TRAVAILLER AVEC DES RAYONS LASER
Le CSTC suit de près les évolutions du scanning 3D. L’attention se porte surtout sur le scanning laser et la photogrammétrie, deux techniques qui surclassent le reste en termes de potentiel pour des mesures de précision. “Dans la première, vous avez un appareil qui envoie un rayon laser des millions de fois par seconde et mesure combien de temps s’écoule avant que celui-ci soit réfléchi”, explique Michael de Bouw. “A chaque fois, une coordonnée XYZ du rayon est enregistrée, avec comme résultat une ‘trame’ de points qui se trouvent à chaque fois dans l’espace pour un certain emplacement et donnent donc une vue exacte des dimensions et profondeurs. De plus, l’appareil reçoit en retour des informations ‘red-green-blue’ avec le rayon laser, si bien que l’application peut aussi déterminer la couleur de chaque point.”
LA PHOTOGRAMMÉTRIE COMME ALTERNATIVE?
Nul besoin d’être un expert pour savoir que cette technique a ses limites. Il ne peut y avoir aucune ‘entrave’ entre l’appareil et le bâtiment/site (arbres, autres bâtiments, grue, voitures, …): l’appareil peut en effet uniquement mesurer ce qu’il peut réellement voir. Ceci peut causer des problèmes, certainement pour les toits et autres endroits d’accès (plus) difficile. “Il n’est pas toujours possible d’accéder aux bâtiments adjacents, de sorte que vous pouvez bien voir dans l’immeuble à mesurer et ses étages supérieurs et/ou toit”, raconte Michael de Bouw. “L’utilisation de drones semble une solution évidente. Cette technologie progresse aussi à grands pas. La Flandre joue même un rôle de pionnier, bien que le nombre d’offreurs reste limité.” Hélas, la mise en œuvre de drones dans la pratique n’est pas d’emblée la meilleure solution. A chaque fois que l’appareil bouge, le temps de réflexion du rayon laser est influencé. Michael de Bouw: “Ceci doit être compensé, ce qui menace la précision du nuage de points.
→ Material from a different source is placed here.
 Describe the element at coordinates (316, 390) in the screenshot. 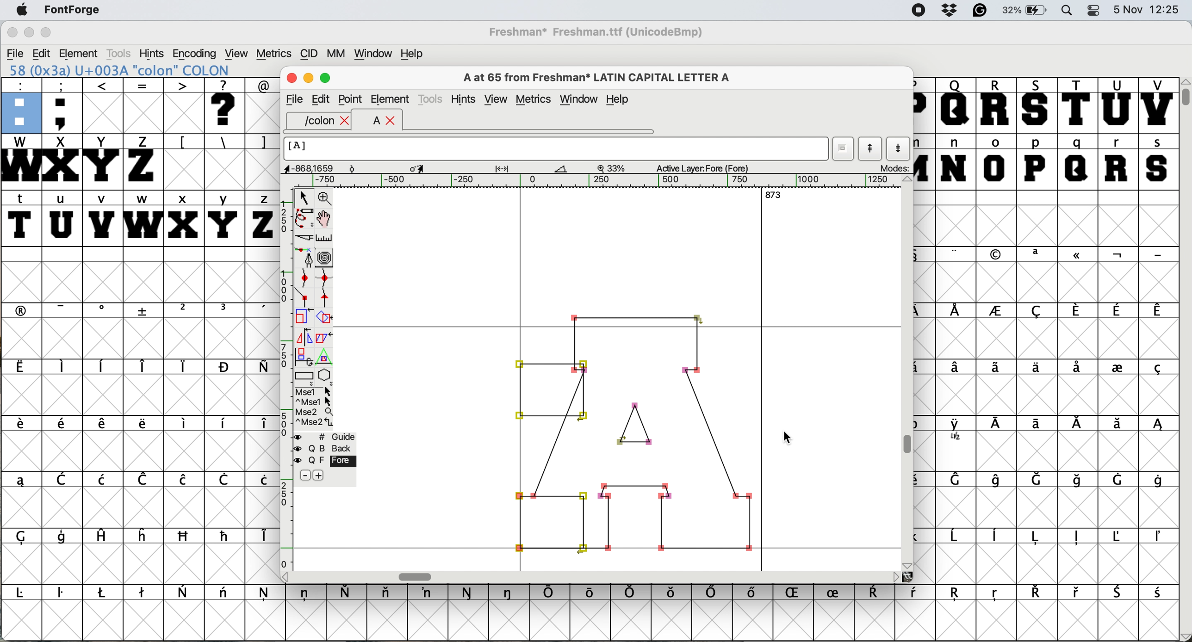

I see `Mse1` at that location.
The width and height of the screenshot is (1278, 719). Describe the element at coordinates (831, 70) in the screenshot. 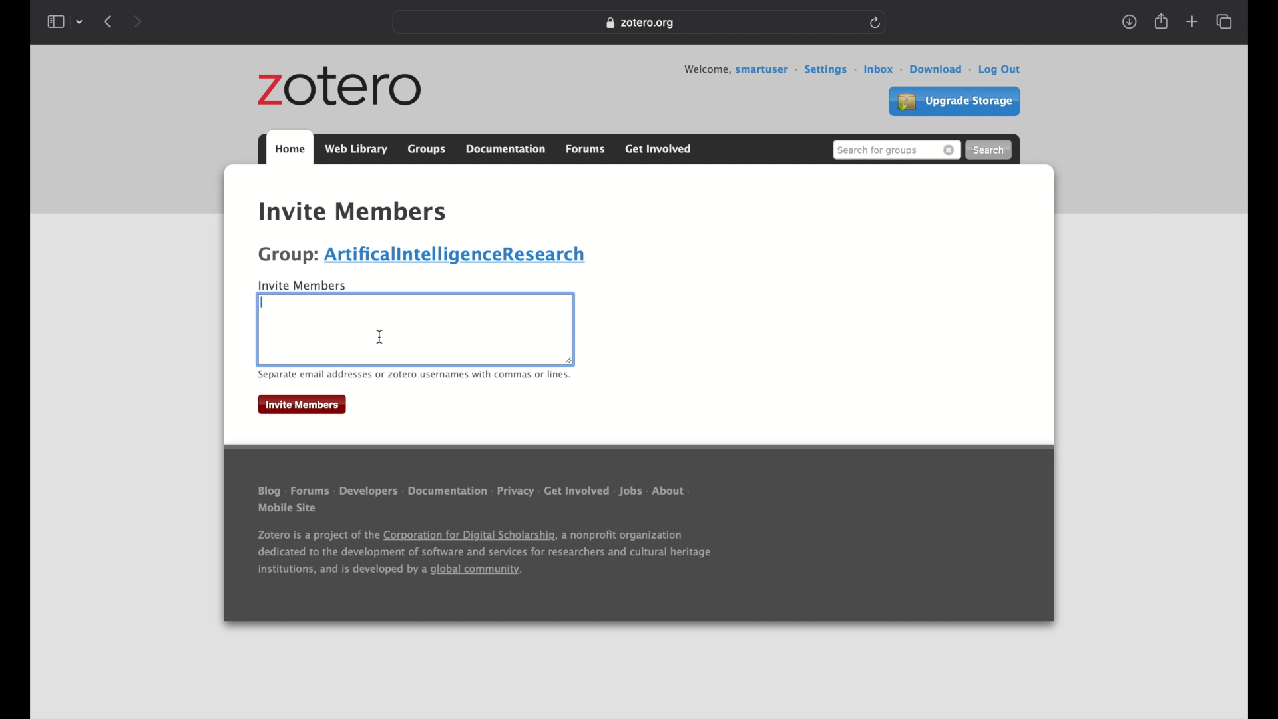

De plus, un scanner laser pèse assez lourd, ce qui a un impact négatif sur le temps de vol du drone. D’où le succès actuel de la photogrammétrie. En effet, cette technique va de pair avec les drones et est en outre accessible, en termes de coût et de facilité d’utilisation, pour les types d’utilisateurs les plus divers.”
TRAVAILLER AVEC DES PHOTOS
Afin de pouvoir exécuter la photogrammétrie, il vous faut uniquement un bon appareil photo numérique (de préférence avec un reflex full-frame), ainsi que les lentilles correspondantes (dans toute la mesure du possible avec une distance focale fixe), un puissant PC et un logiciel. La technique fonctionne sur la base de photos et de la trigonométrie. “En résumé, le progiciel identifiera des points caractéristiques sur des photos. Sur cette base, il détermine de quelles positions les photos ont été prises. En faisant ceci pour tous les points sur les photos, on peut composer un nuage de points”, précise Michael de Bouw. Celui qui utilise la photogrammétrie, doit bel et bien tenir compte du fait que la technique est très sensible aux conditions atmosphériques et aux conditions de luminosité. Le logiciel n’identifiera pas certains points si l’incidence de lumière est plus importante sur une photo que sur une autre. Ou s’il pleut subitement des cordes. La détermination de points caractéristiques sur de grandes surfaces claires et/ou réfléchissantes (murs blancs, surfaces vitrées, …) reste aussi un peu difficile d’un point de vue technique. En contrepartie, on bénéficie d’un coût d’investissement plus limité, de la facilité d’utilisation et du fait que la photogrammétrie peut être combinée avec les drones. Michael de Bouw: “Pour réaliser une estimation grossière ou une première offre, vous pourriez même effectuer une première mesure avec votre smartphone. Naturellement, vous ne pouvez pas vous attendre à atteindre la même précision que celle d’un appareil photo reflex full-frame. Mais ce n’est pas non plus toujours nécessaire, tout dépend du but final.”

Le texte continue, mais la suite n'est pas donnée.